Jullie hebben net een tour gehad met het Red Limo strijkerskwartet. Hoe zorgen jullie ervoor dat het straks zonder strijkers net zo “aangekleed” voelt?
“We hebben natuurlijk altijd een violist ook in de band, dus één viool is er altijd al bij. Maar bij die tour werden alle liedjes op een heel bijzondere manier opnieuw aangekleed. En juist die speciale aankleding was wat die tour zo bijzonder maakt. Wat we dit jaar doen, is denkbeeldig naar allemaal muzieksteden gaan, waar we per stad één of twee van de belangrijkste artiesten uitpikken om iets over te vertellen. Daarvan kiezen we ook nog eens nummers uit die voor onze band het beste te spelen zijn. Wat mensen dan vooral gaan horen, zijn liedjes van bekende zangers. Dat moeten geen speciale versies worden, die liedjes moeten juist herkenbaar zijn.”

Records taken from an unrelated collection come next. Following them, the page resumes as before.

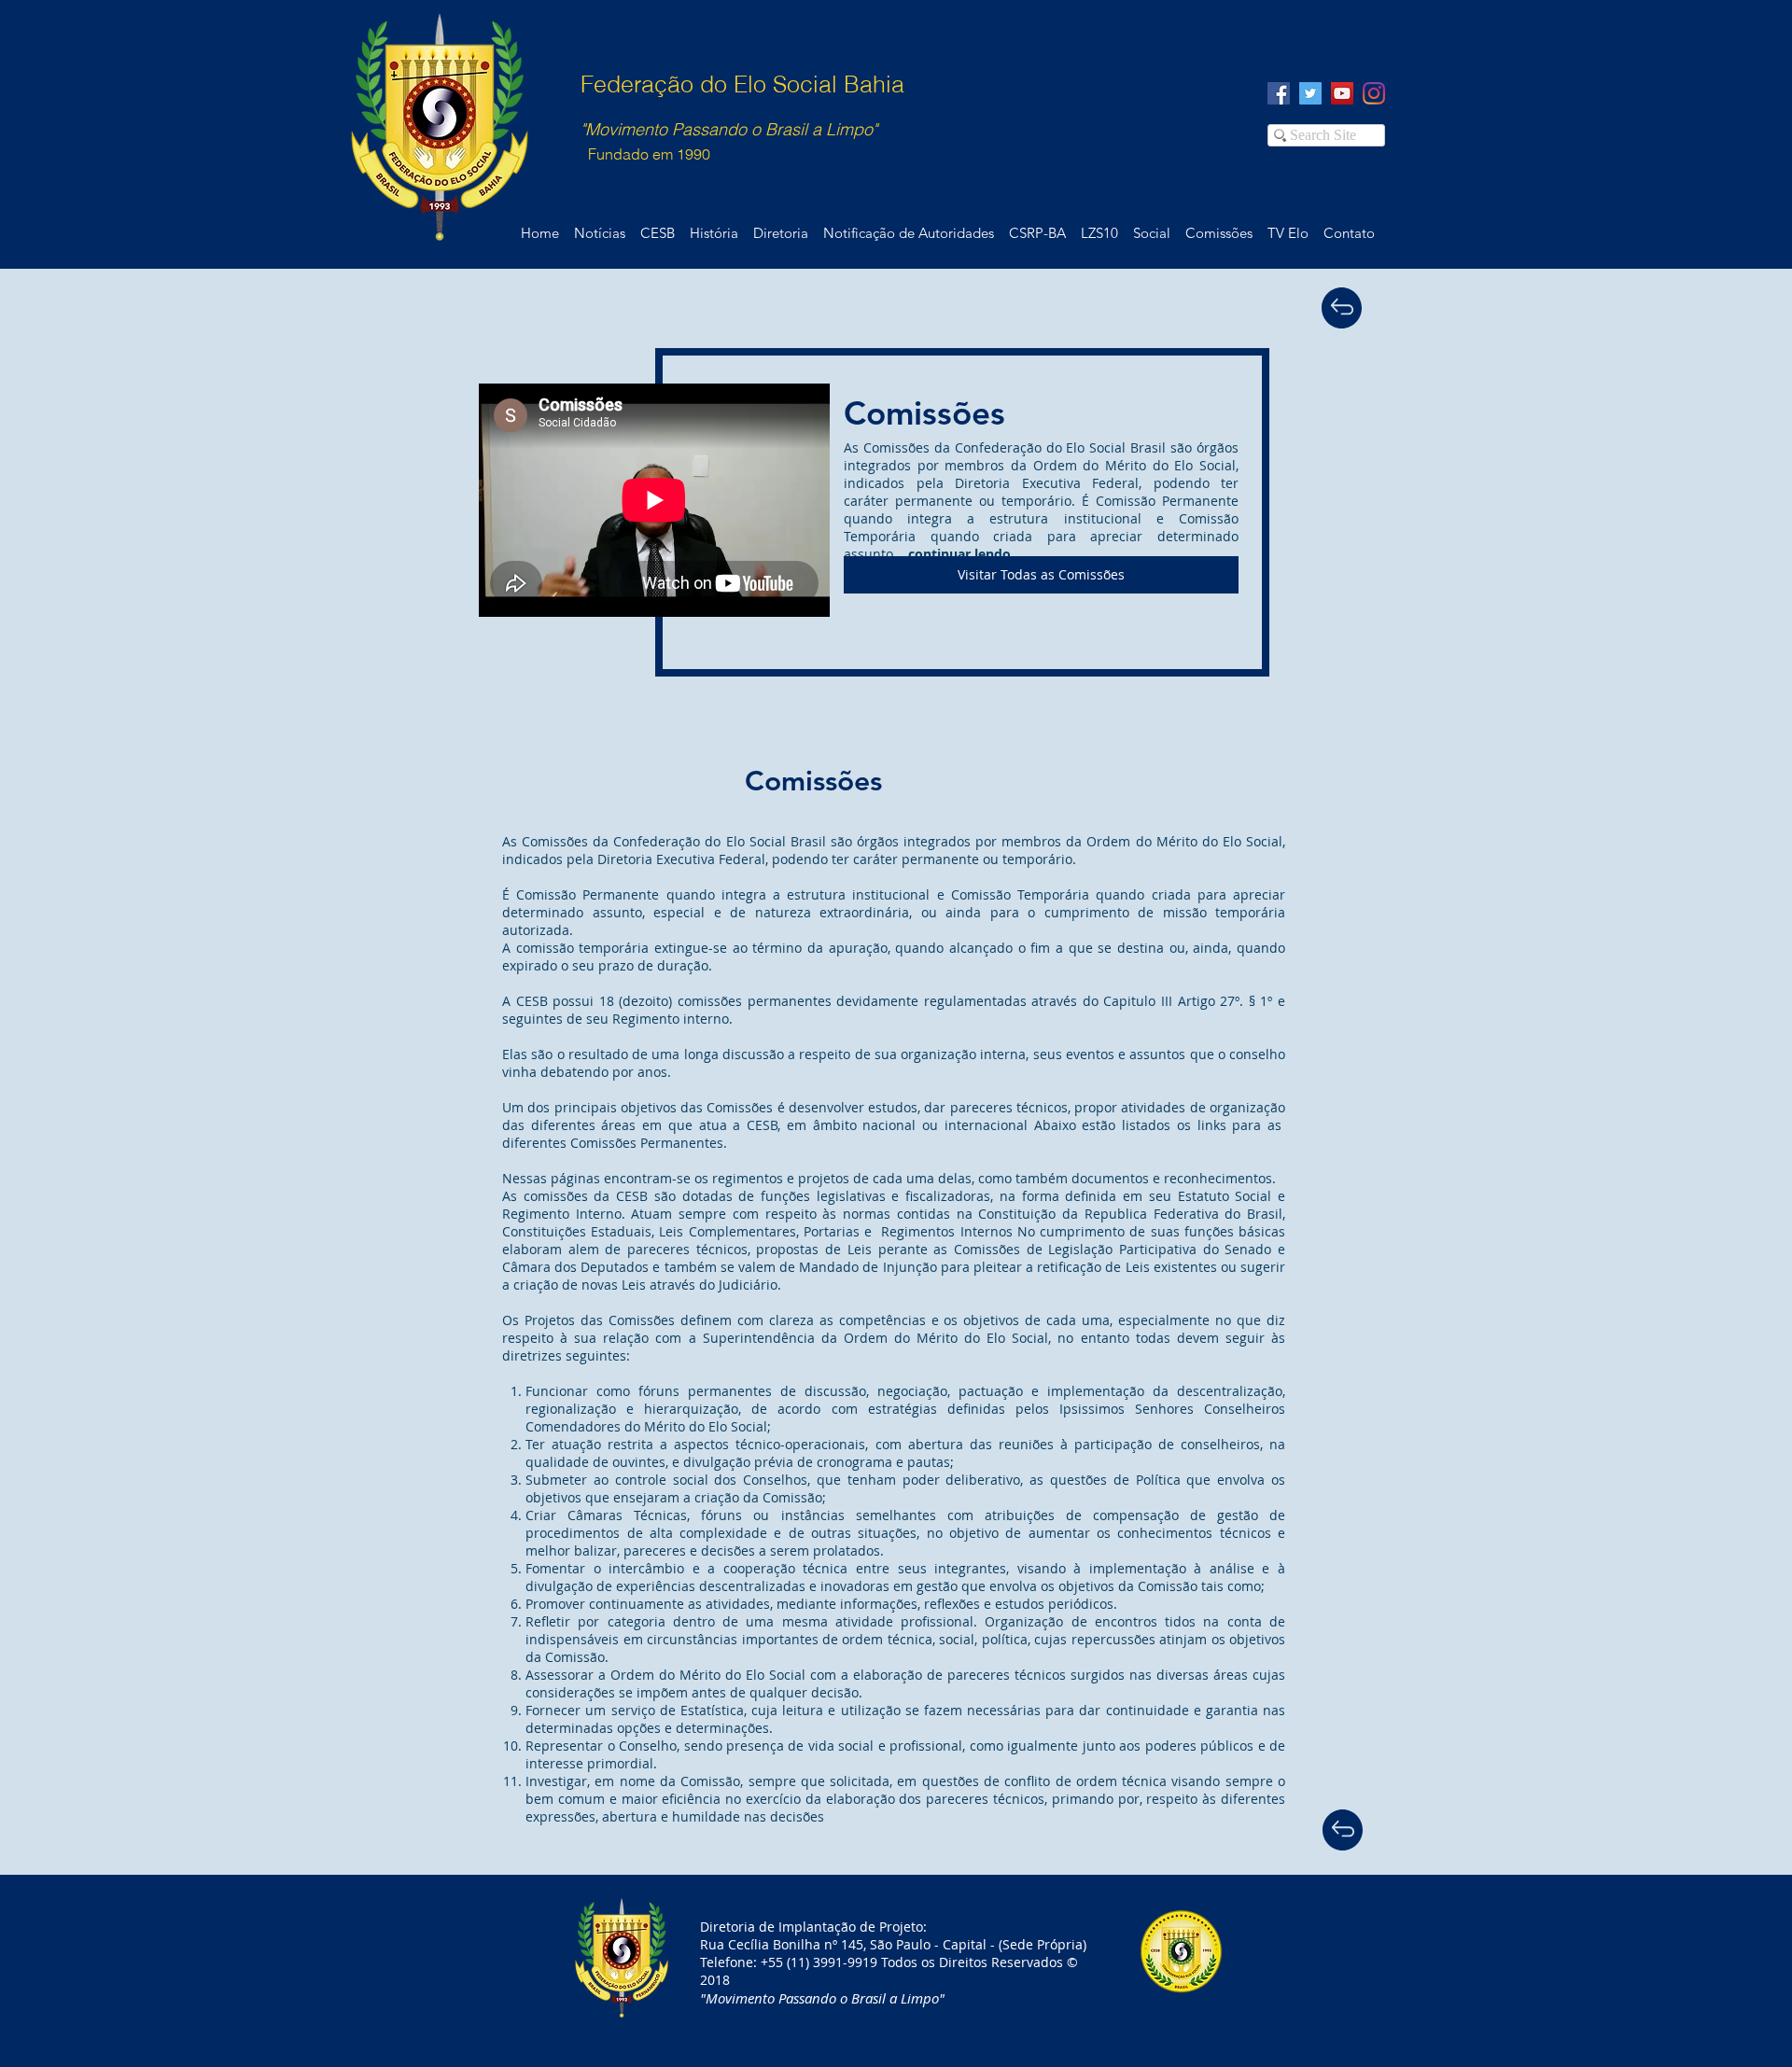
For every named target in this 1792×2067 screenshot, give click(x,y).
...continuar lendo (954, 554)
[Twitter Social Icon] (1310, 93)
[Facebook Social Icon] (1278, 93)
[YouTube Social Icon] (1342, 93)
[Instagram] (1374, 93)
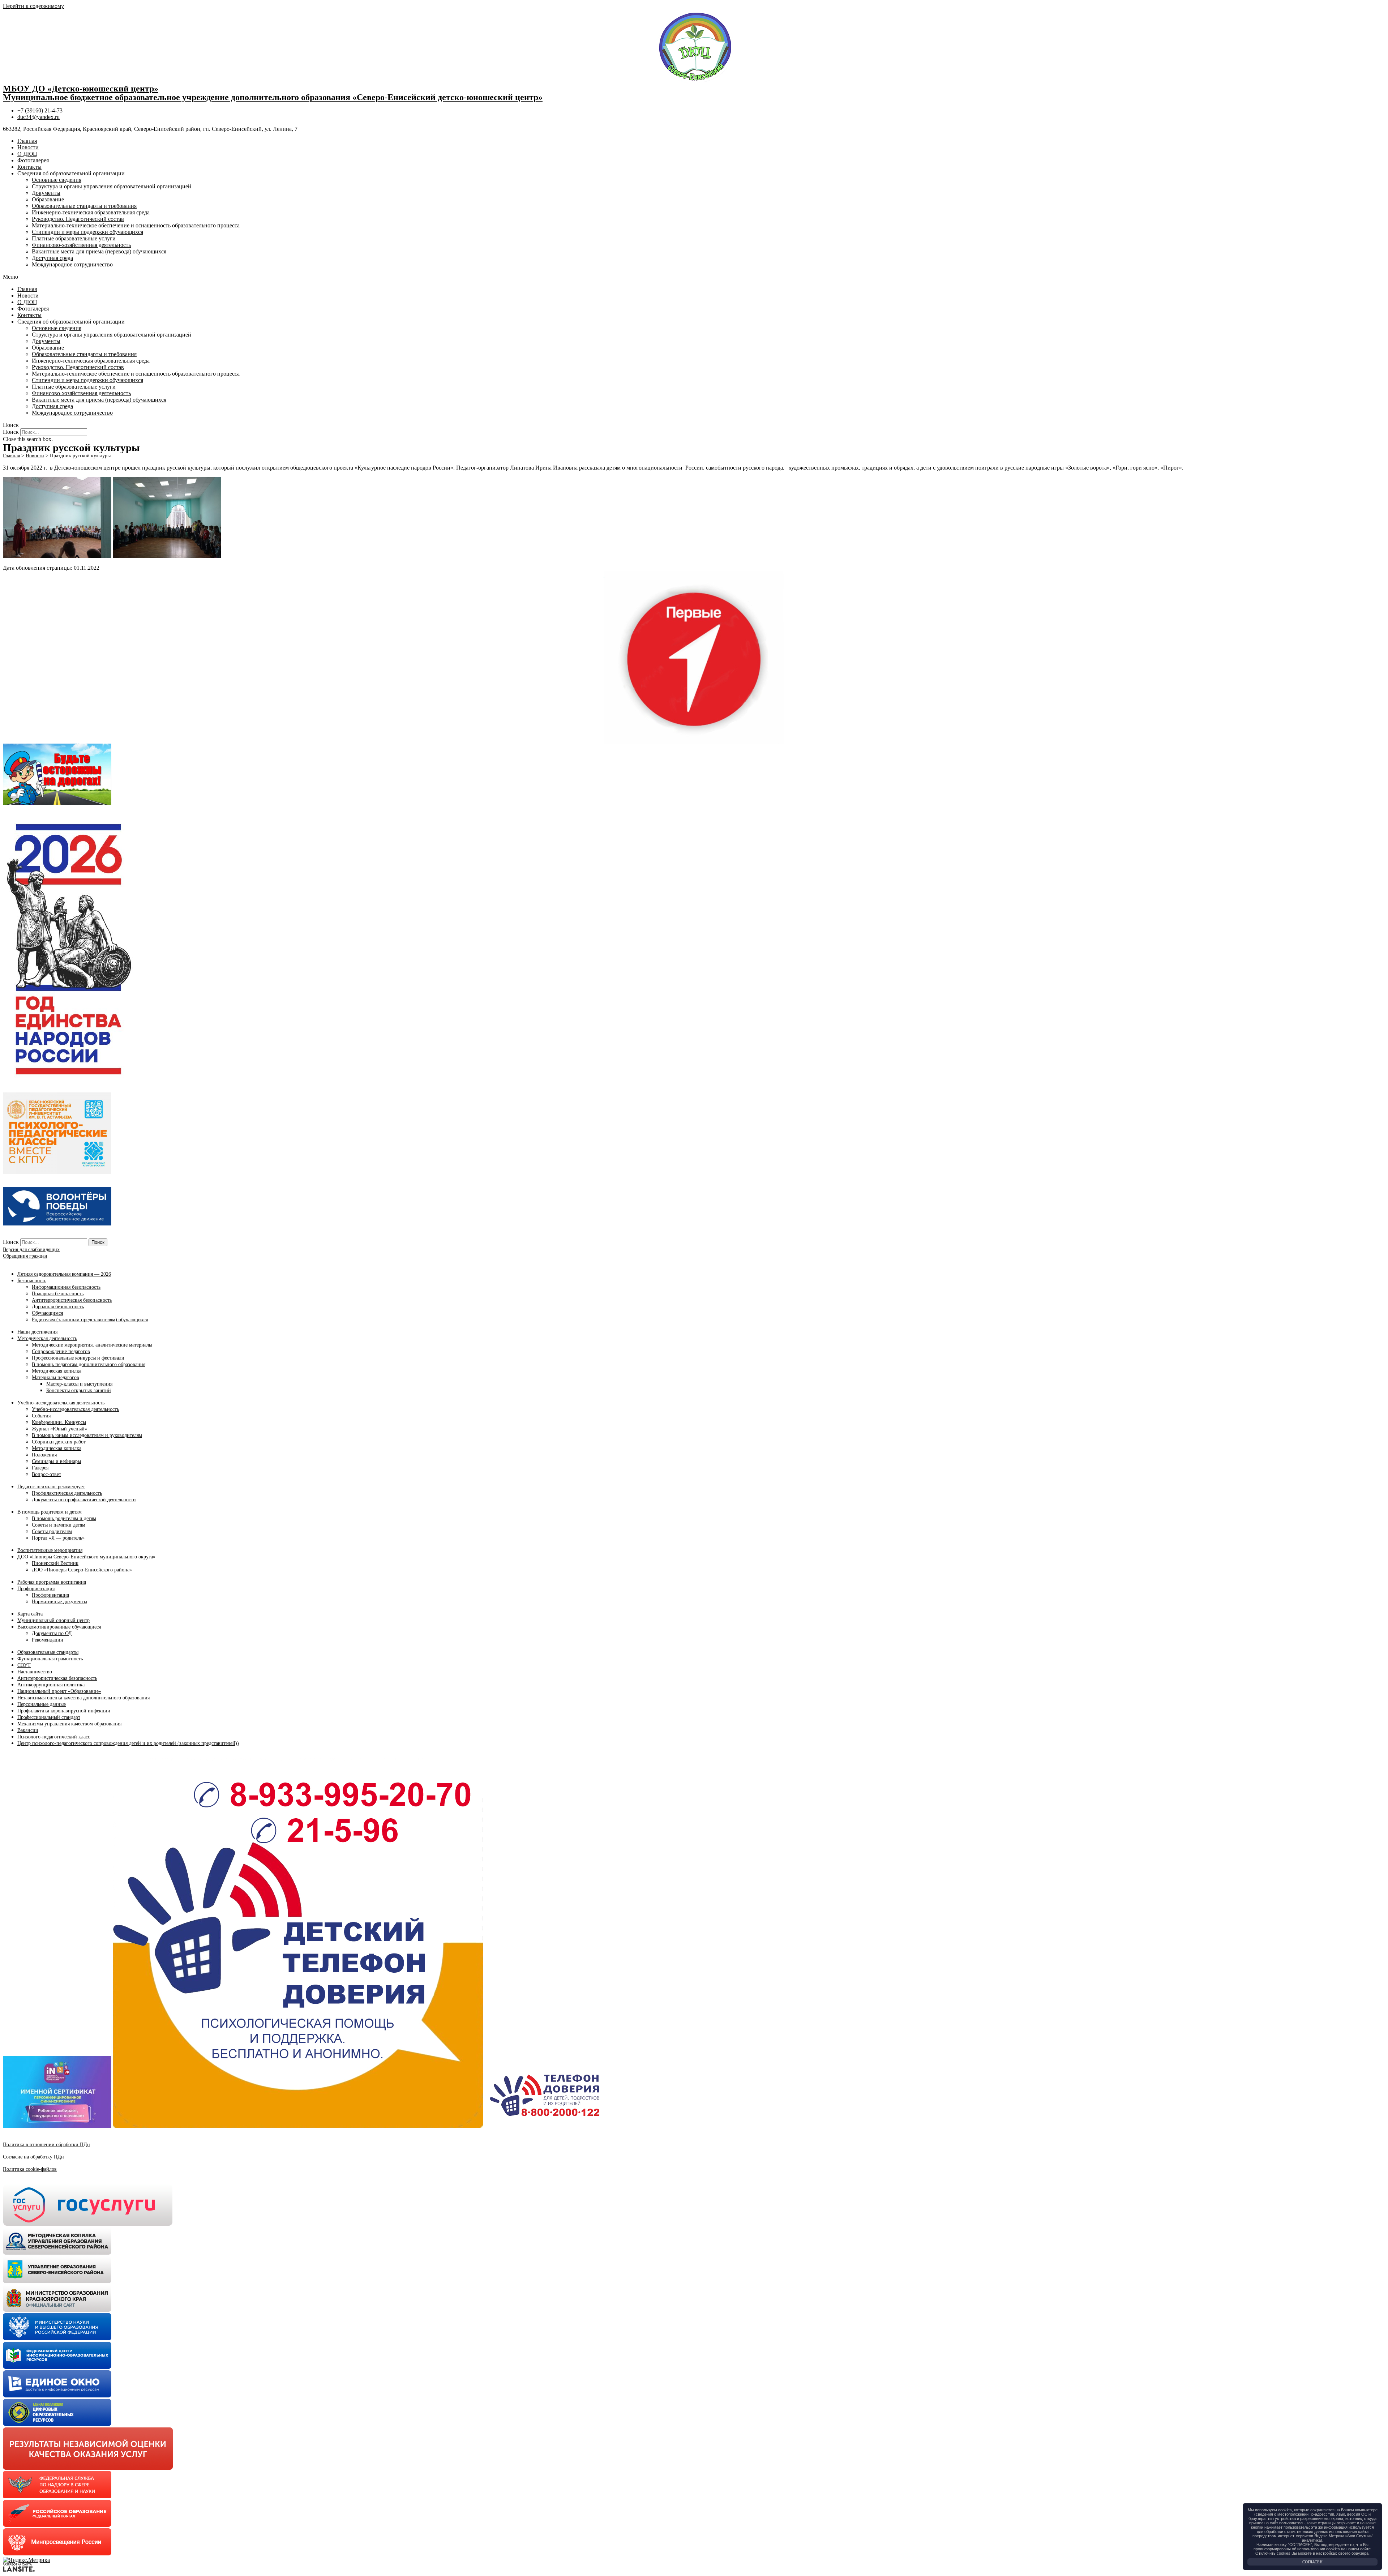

"Op weg naar huis denk ik ook:
wat ben ik toch blij dat ik dit mag doen."
Tijdens 3JS in Amerika spelen jullie songs van Amerikaanse artiesten. Met welke Amerikaanse artiest, levend of dood, zou je willen samenwerken?
“Frank Sinatra. Omdat dat één van de artiesten is waar ik het meest naar heb geluisterd in de afgelopen 30 jaar. Dat is ook een muziekstijl die ik altijd fijn vind. Sinatra werd ook niet voor niks The Voice genoemd, hij is één van de beste zangers aller tijden. Als het mogelijk was, zou ik graag met hem een duet willen zingen.”
Hoe is de sfeer meestal bij je voorstellingen?
“Dat is natuurlijk bij iedere tour anders. Wij hebben bijvoorbeeld een U2 tribute tour gedaan, daar komt ander publiek op af dan op onze vorige show. De laatste, met het Red Limo, werd door het publiek enorm goed ontvangen. Wanneer je zo’n show in elkaar zet, vraag je je toch af hoe mensen erop gaan reageren. Gaan ze dit mooi vinden? Maar de reacties waren zo ongelooflijk positief. Heel veel mensen zeiden dat het de mooiste show was die ze ooit van ons hadden gezien. Op weg naar huis na sommige shows denk ik ook: wat ben ik toch blij dat ik dit mag doen.”
Welk nummer is echt jouw all-time favorite?
“Dat is een vraag waar ik standaard op zeg dat ik daar geen antwoord op geef. Dat verschilt niet alleen per dag, maar dat verschilt ook per fase van je leven. Nu zou ik kiezen voor een nummer van Frank Sinatra. I've Got You Under My Skin. Ja. Dat nummer wordt met een heel orkest gespeeld. Als je daarnaar luistert, hoor je van alles gebeuren. Alleen dat al zorgt ervoor dat je er altijd naar kan blijven luisteren, want je hoort altijd nieuwe dingen.”